In traditional Chinese culture, pins known as “xiao” are worn on the shirt sleeves of the mourners for a period of time. These mourning pins consist of small pieces of cloth (about 3.5cm by 2cm) and are worn on the left side if the deceased is male, or the right side if the deceased is female. According to the Singapore Federation of Chinese Clan Associations, these mourning pins would be worn for up to three years in traditional China, but in Singapore, they are typically worn for 49 or 100 days.

ZZ — made up of creatives Lim Zeherng and Lim Zeharn — intended to make a statement by modifying traditional mourning pins as a “silent act for greater accountability and transparency in the SAF”. The pins are even slotted in small plastic sachets, akin to packaged items bought from the SAF surplus shop.

“…it brings into question the recurrence of NSF deaths during peacetime operations, as the norm or even a ‘necessary sacrifice,” ZZ wrote in a Facebook post and in the caption of the product’s description on their website.

Facebook screengrab
Facebook screengrab


The post went viral across social media, garnering both support and disdain for the project.
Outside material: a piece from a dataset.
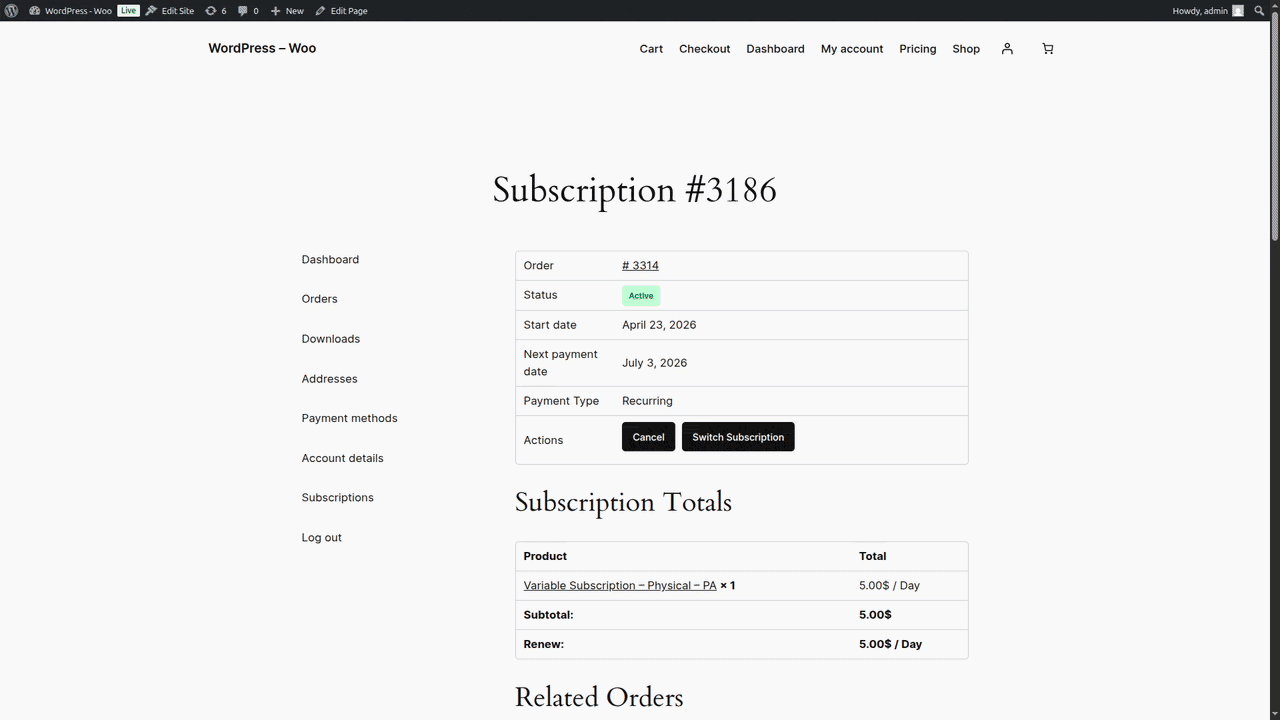The image size is (1280, 720).
Task: Open WordPress - Woo site menu
Action: (x=70, y=10)
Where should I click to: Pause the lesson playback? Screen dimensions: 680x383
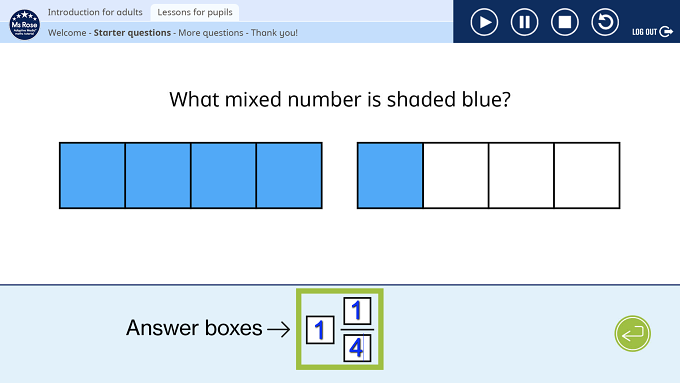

One side believed that it was a creative way to make a statement, while the other slammed the duo, accusing them of being disrespectful to the deceased, and alienating other cultures.

Less than a day after the post went live, it mysteriously disappeared from both ZZ’s Facebook and website with no explanation made. It was only today however that the duo clarified that the authorities had ordered them to remove the post. ZZ did not specify which authority (or authorities) censored them.

“As a work made with what we believe were good intentions to help generate more discussions on a topic many feel strongly about, it saddens us to have had our content removed,” they wrote, thanking people for their support when the post was live.

When contacted by Coconuts Singapore, ZZ declined to share further details, stating that it would be best not to talk to the media at present.

Servicemen deaths

ZZ, however, was not wrong to point out that the number of deaths that have been occurring within the national service.

  • Nov 3, 2018: Corporal First Class Liu Kai, 22, died at the Jalan Murai training grounds when an armored infantry fighting vehicle reversed onto his jeep.
  • Sep 28: An NSF was found hanging from a rope in his office in Sembawang Air Base.
  • Sep 9, 2018: A 23-year-old police NSF died a week after he was found with a gunshot wound to his head. His service revolver was found beside him. No foul play is suspected.
  • Jul 28, 2018: An off-duty SAF regular servicemen was found hanging from a rope in his bunk in Nee Soon Camp.
  • May 13, 2018: Corporal Kok Yuen Chin, 22, died in a hazing ritual gone tragically wrong. He was pushed into a 12m-deep pump well at Tuas View Fire Station by his squadmates to celebrate the end of his two-year service. He never resurfaced.
  • Apr 30, 2018: Corporal First Class Dave Lee, 19, succumbed to his injuries after being hospitalized for heatstroke. He had collapsed from heat injury after completing an 8km fast march at Bedok Camp.
  • Sep 15, 2017: Third Sergeant Gavin Chan, 21, died in Australia during an overseas training exercise. He had been guiding an armored infantry vehicle out of difficult terrain when it landed on its side. He was found unconscious next to it, and succumbed to his injuries.